"Reminds Me" is a song by German singer Kim Petras, released as a single on 11 February 2020. Australian rapper the Kid Laroi and American rapper Juice Wrld released a cover of the song, re-titled "Reminds Me of You", on 8 December 2020.

Promotion

On 8 February, Petras performed the song at Manchester Academy on the second night of her two night stint. On the single's release date, Petras tweeted: "💔 #REMINDSME IS OUT NOW 💔 i wanted to make a song for everyone else that might not be getting flowers n chocolates this valentines day . stream this shit if u feel me !!" The song's release was accompanied with an announcement that Petras would join Camila Cabello for the European leg of The Romance Tour.

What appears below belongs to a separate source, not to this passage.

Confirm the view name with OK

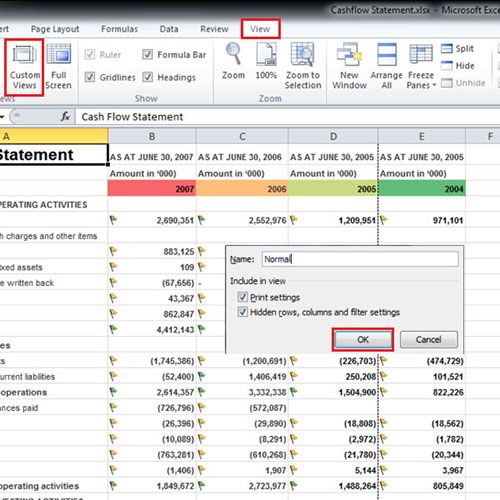coord(363,340)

In 2020, she performed the song on Vevo Lift.

Description and reception

MTV's Madeline Roth described "Reminds Me" as an "anti-Valentine's song" and an "ice-cold breakup bop", with Petras "spilling her thoughts over a springy R&B beat". Shaad D'Souza of The Fader called the song a "downcast, mid-tempo trap ballad" and the "kind of breakup track that would have fit perfectly on Petras' recent debut album Clarity". Capital FM made a very similar description, also calling the track "steady". Idolators Mike Nied described the song as a "bop" with "relatable" lyrics, which he said "capture what it feels like to have your heart broken by someone you trusted". Nied said the song has Petras "chasing away memories of an ex" and "[mourning] over a sparse soundscape. Consequence of Sounds Lake Schatz described "Reminds Me" as a "thumpin' tune", and Valerie Stepanova of V Magazine called the song a "beat-heavy breakup bop". Billy Nilles of E! News wrote that the song was "remarkably relatable". Laura Johnson from Stereoboard outlined the song as "beat-heavy, R&B influenced pop track".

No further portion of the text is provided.